Ces critiques conjuguées mettent en évidence la gravité du travail de sape opéré par le gouvernement Legault lors du processus d’adoption de la loi 21 sur les fondements mêmes de la démocratie québécoise, de même que la nécessité pour l’ensemble des citoyens et citoyennes du Québec de prendre conscience de l’importance de ce qui se joue avec la loi 21 afin d’y réagir de façon conséquente. Cela inclut la manifestation d’une solidarité nécessaire avec celles et ceux qui se trouvent le plus directement affectés par une loi qui porte d’abord atteinte à leur liberté fondamentale d’exprimer et de pratiquer leur foi de la façon qu’ils et elles jugent la plus appropriée.

Post-scriptum

Depuis que nous avons entrepris ce livre sur la loi 21 et ses effets, le Québec est passé d’une « crise » des accommodements et du religieux à une crise sanitaire. Nous ne pouvons ignorer le changement de cap qui s’est opéré dans les derniers mois. Les enjeux liés à la place des minorités n’occupent plus le premier plan et restent à peine visibles à l’horizon. Et pourtant, il nous semble essentiel de continuer ce débat. En effet, on peut penser que, dans le contexte de sociétés fragilisées par la pandémie, la question des droits fondamentaux de minorités marginalisées reste cruciale à toute réflexion sur les conditions du vivre-ensemble dans les États démocratiques contemporains. Par ailleurs, les questions d’égalité raciale et des rapports Nord-Sud, sous-jacentes au débat sur la loi 21, sont devenues particulièrement saillantes dans la crise provoquée par la COVID-19. Pensons, par exemple, au fait que les groupes minoritaires constituent une part disproportionnée du personnel soignant dont tous et toutes reconnaissent le sous-paiement et les conditions de travail déplorables, que l’on songe encore à l’exploitation structurelle des travailleurs agricoles temporaires du Sud dont le rôle crucial dans la production alimentaire au Québec et au Canada est mis en lumière par la fermeture des frontières ou enfin à l’accessibilité réduite aux services sanitaires des communautés autochtones et racisées. Finalement, s’il est une chose que cette crise sanitaire inédite a permis de souligner à nouveau, c’est l’importance de l’égalité, de la solidarité humaine, de la compassion et du bien-être, tant physique que psychologique, de tous ceux et celles qui, ensemble, forment société.

[1].        François Legault, [En ligne] https://www.facebook.com/FrancoisLegaultPremierMinistre/videos/2191663874481844/.

[2].        Loi sur la laïcité de l’État, LQ 2019, c-12 [loi 21].

[3].        Loi favorisant le respect de la neutralité religieuse de l’État et visant notamment à encadrer les demandes d’accommodements pour un motif religieux dans certains organismes, RLRQ c R-26.2.01.

[4].        Projet de loi 94, Loi établissant les balises encadrant les demandes d’accommodement dans l’Administration gouvernementale et dans certains établissements, 1re sess., 39e lég., Québec, 2010 (réinscrit à la 2e sess., 39e lég., Québec, 2011) ; projet de loi 60, Charte affirmant les valeurs de laïcité et de neutralité religieuse de l’État ainsi que d’égalité entre les femmes et les hommes et encadrant les demandes d’accommodements, 1re sess., 40e lég., Québec, 2013.

[5].        Ce ministère est devenu celui de l’Immigration, de la Francisation et de l’Intégration.
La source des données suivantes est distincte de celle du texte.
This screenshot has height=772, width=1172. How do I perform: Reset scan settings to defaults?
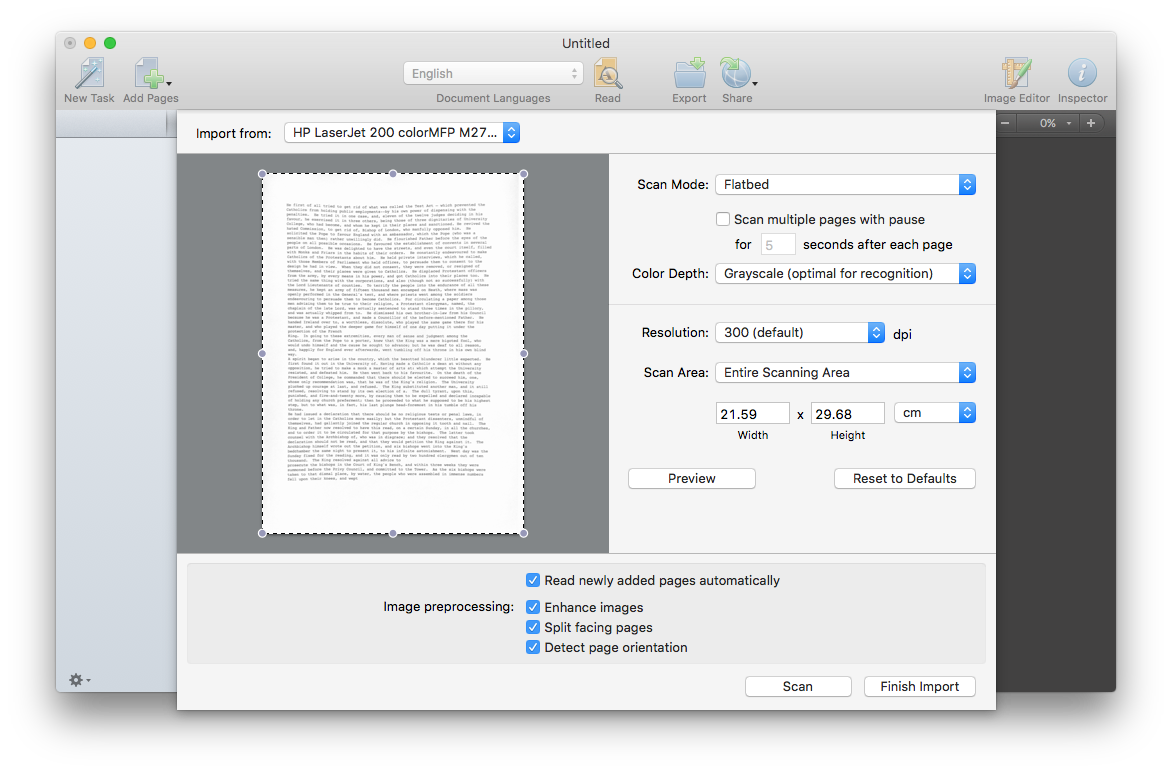click(x=904, y=478)
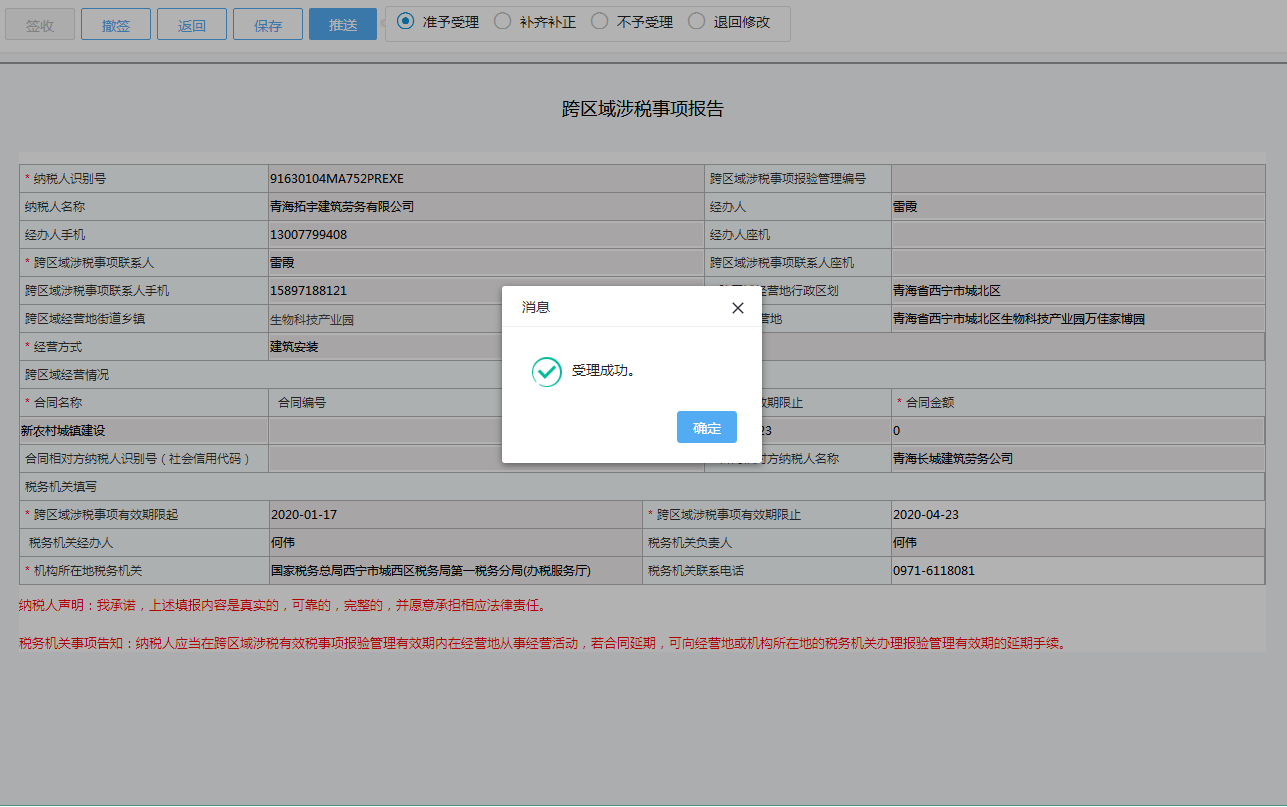Open the 跨区域涉税事项有效期限止 date 2020-04-23

[1075, 515]
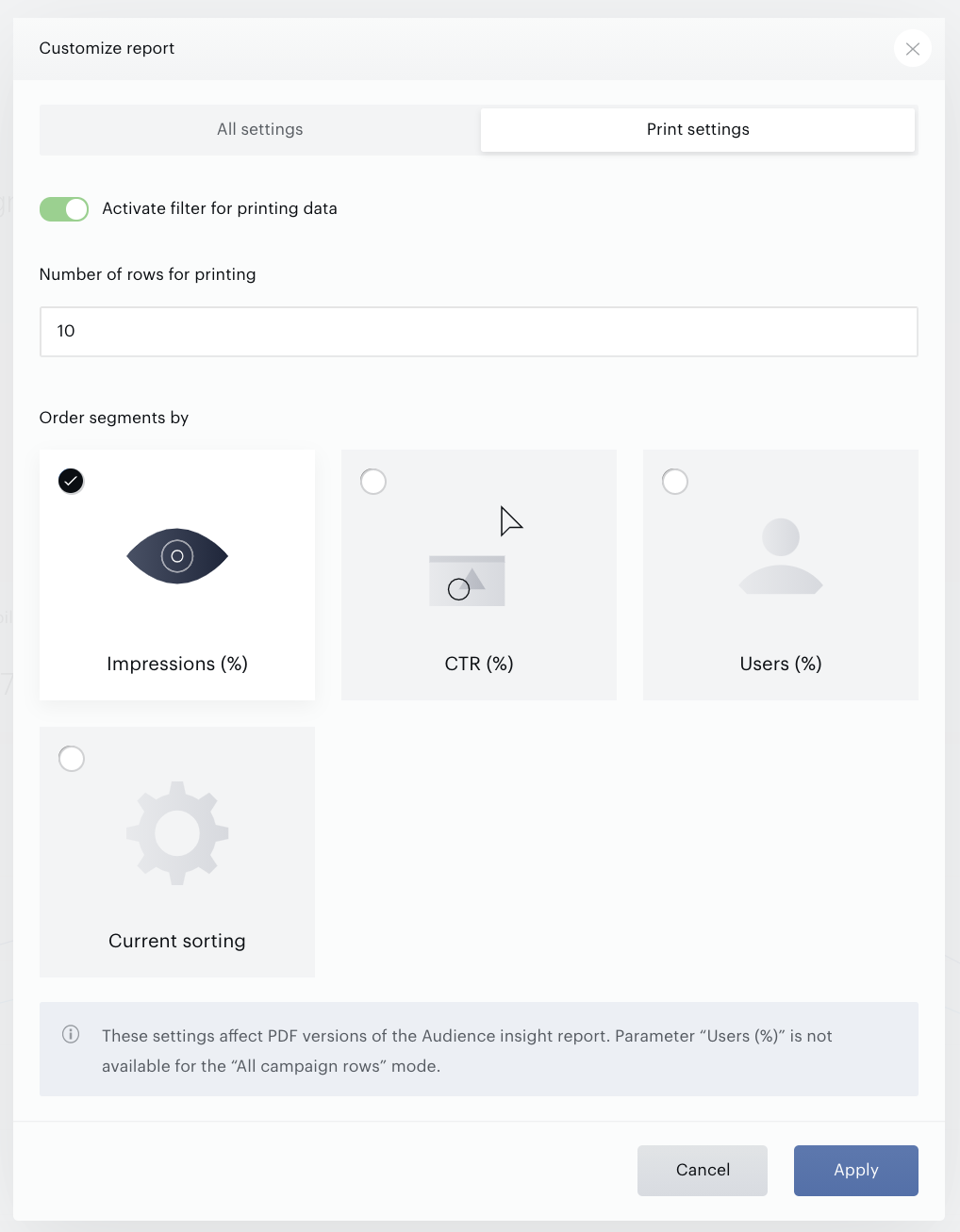Switch to the All settings tab

[x=260, y=129]
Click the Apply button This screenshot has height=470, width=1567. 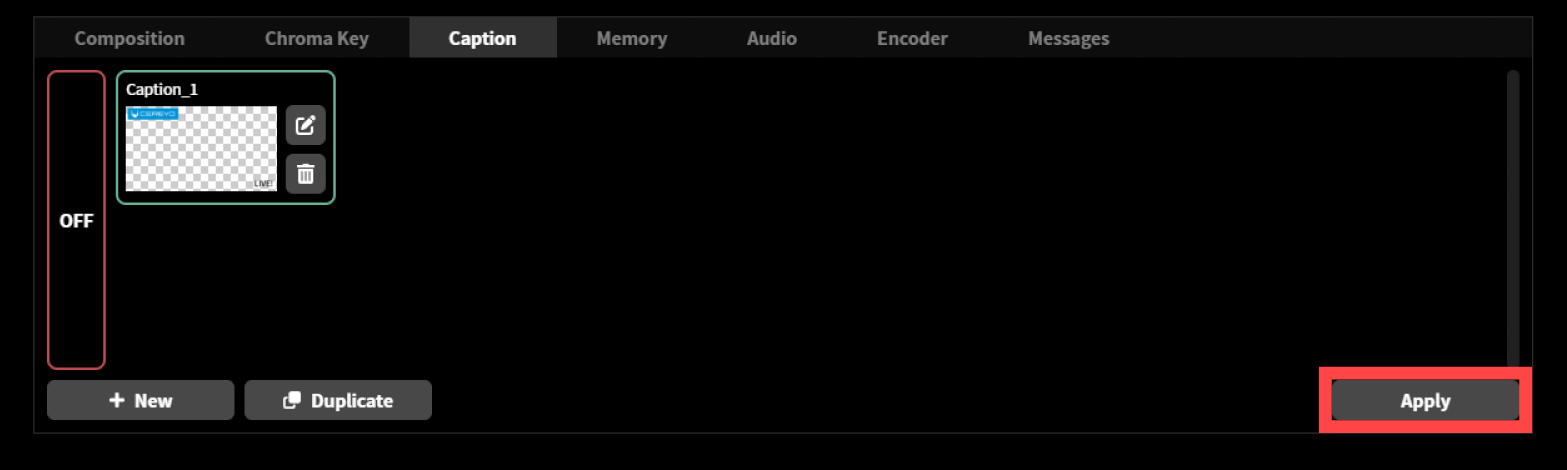point(1425,401)
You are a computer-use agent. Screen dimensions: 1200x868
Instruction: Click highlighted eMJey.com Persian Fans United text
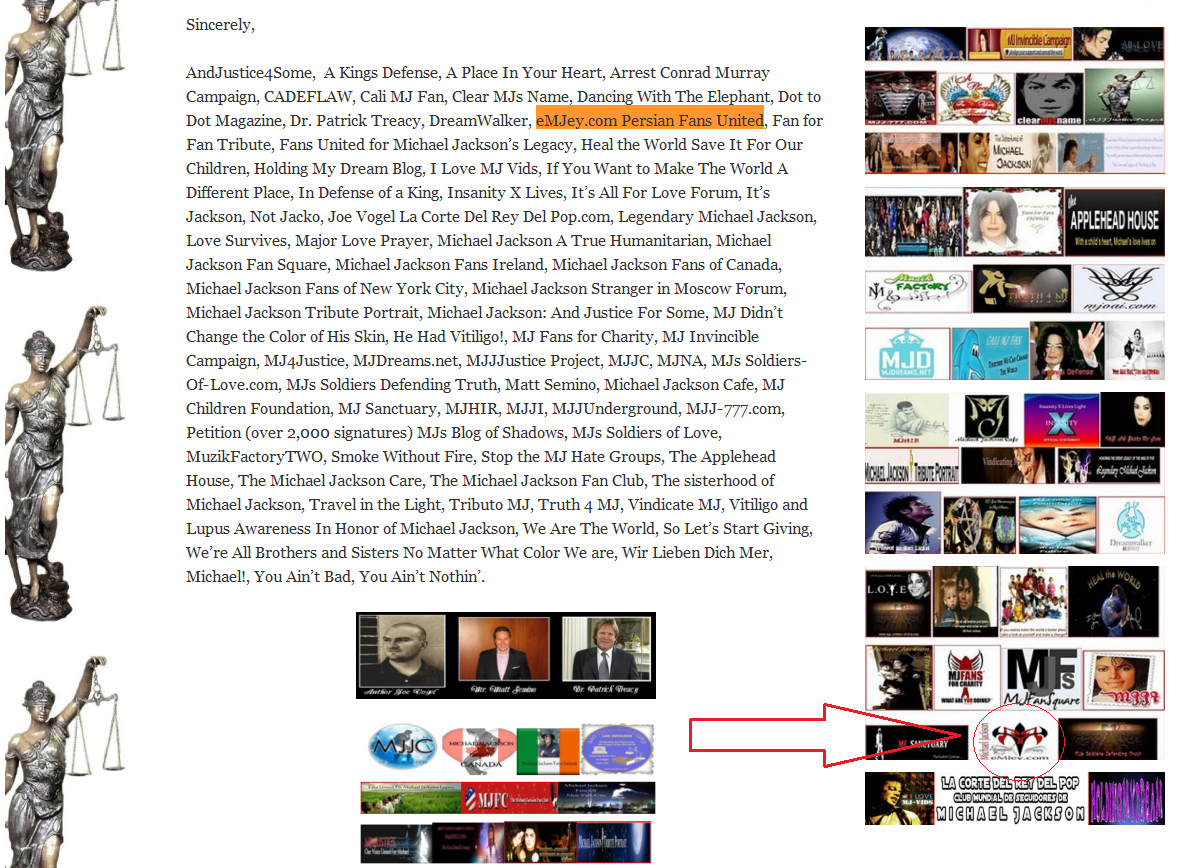649,121
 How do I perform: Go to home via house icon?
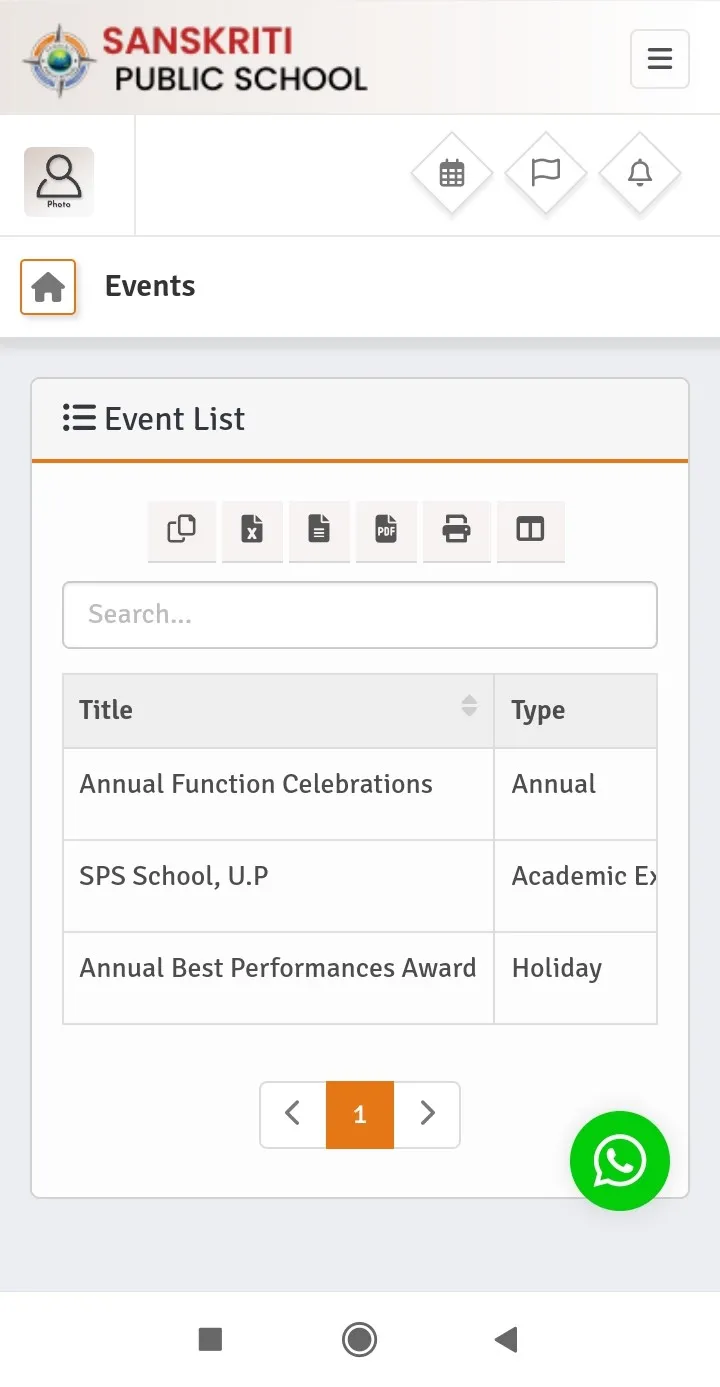[48, 287]

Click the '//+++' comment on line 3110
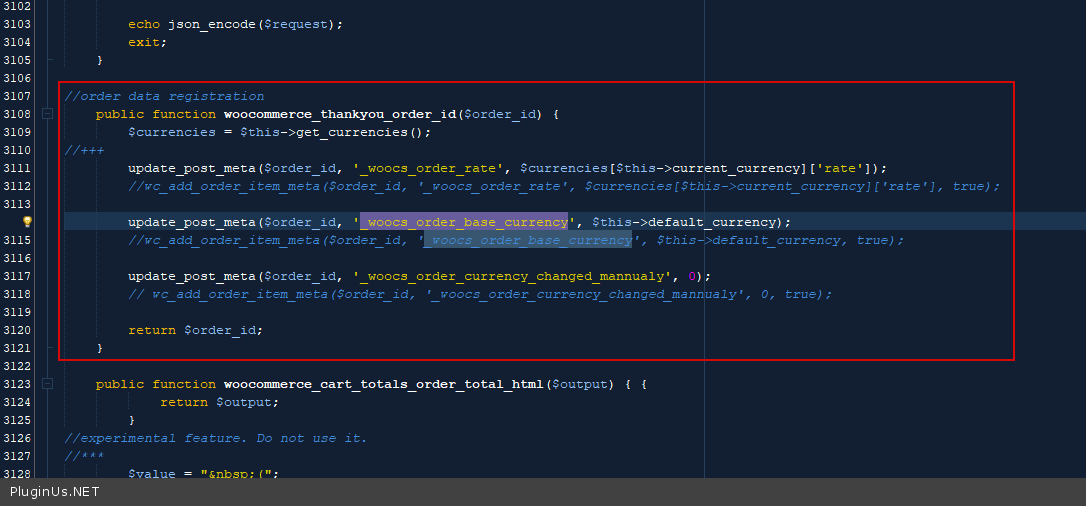(x=84, y=150)
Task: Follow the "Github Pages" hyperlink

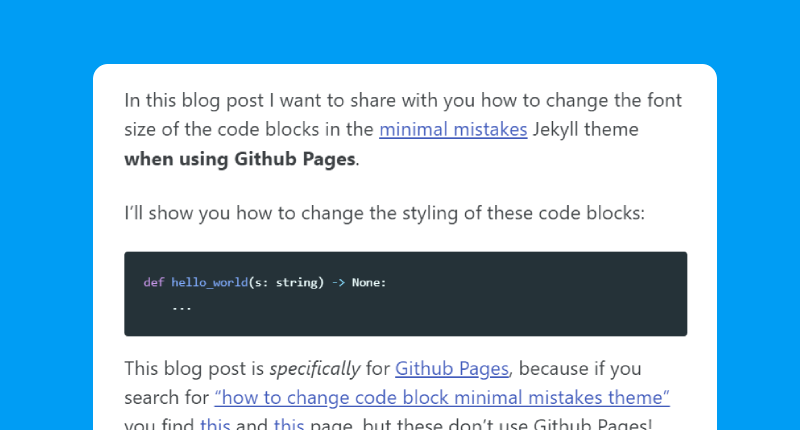Action: tap(452, 368)
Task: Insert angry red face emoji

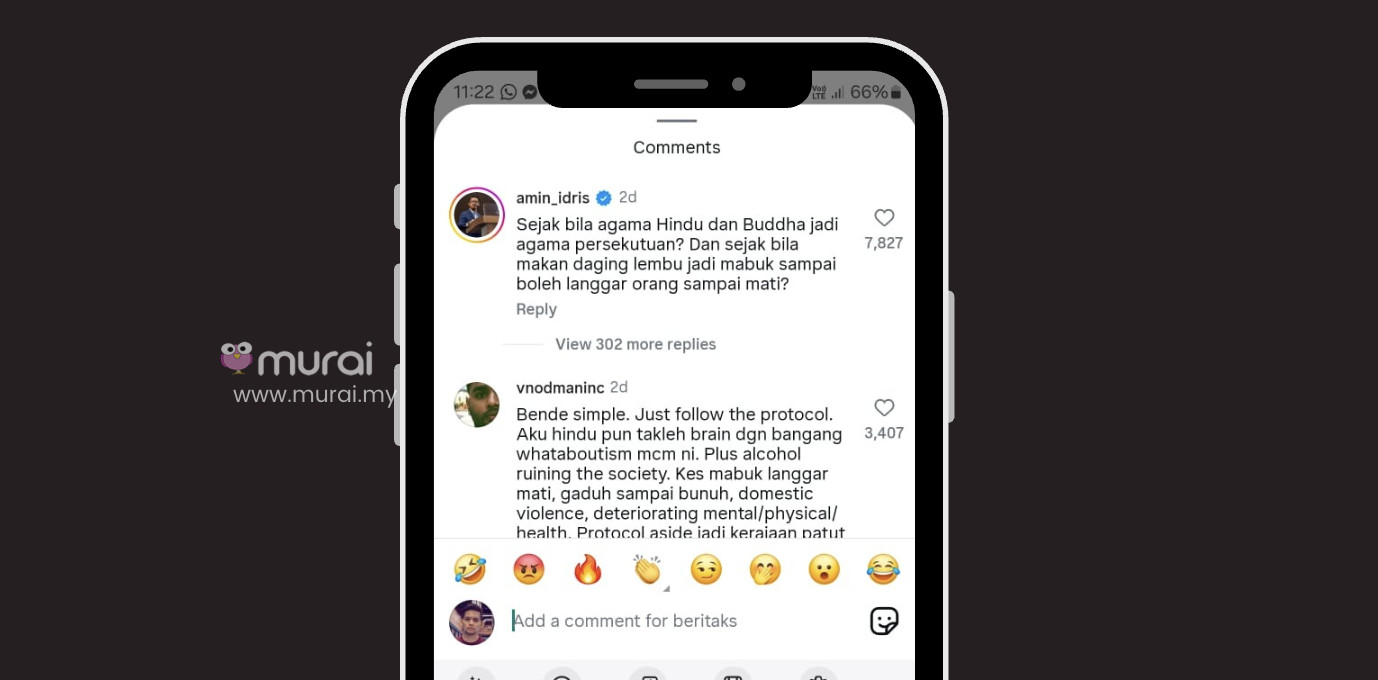Action: 529,569

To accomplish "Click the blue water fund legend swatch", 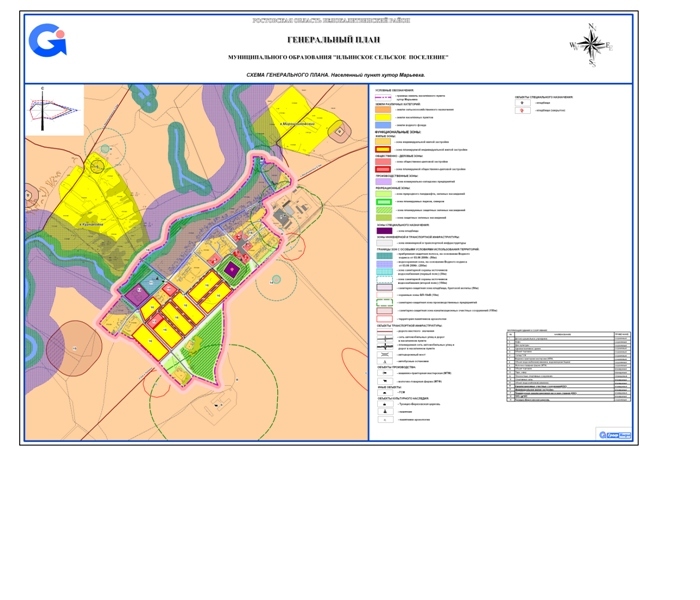I will pos(383,125).
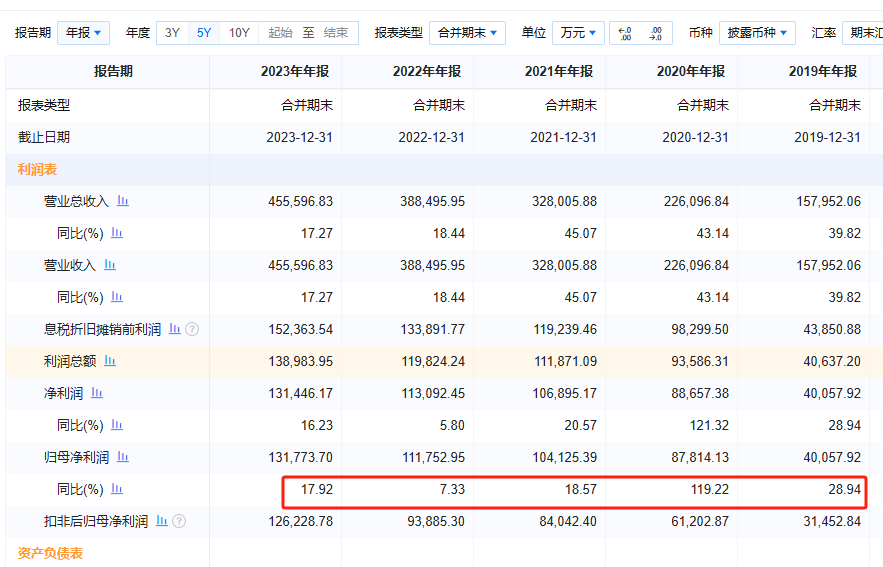Open the chart icon beside 营业总收入
The width and height of the screenshot is (883, 567).
[123, 201]
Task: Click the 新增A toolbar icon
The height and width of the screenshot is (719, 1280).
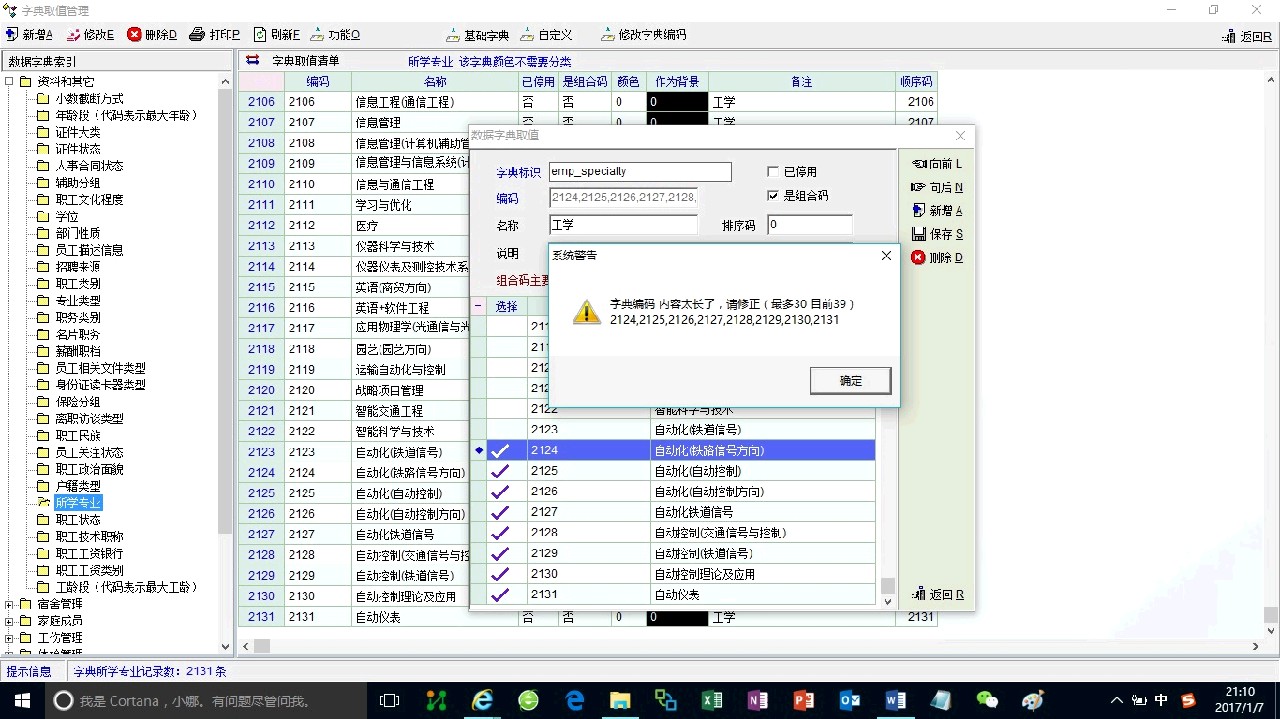Action: pyautogui.click(x=12, y=35)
Nous estimons que ce changement de nom n’est pas anodin à la discussion dans cet ouvrage.

[6].        Les autres projets législatifs ont procédé par consultations générales : voir à ce sujet les chapitres 10, 12 et 15.

[7].        Cette lettre a émané de l’Observatoire international sur le racisme et les discriminations de l’UQAM.

[8].        Ce colloque a été organisé de façon conjointe par l’Observatoire sur les diasporas du Centre de recherche interdisciplinaire sur la diversité et la démocratie (CRIDAQ) et par l’Observatoire international sur le racisme et les discriminations de l’UQAM.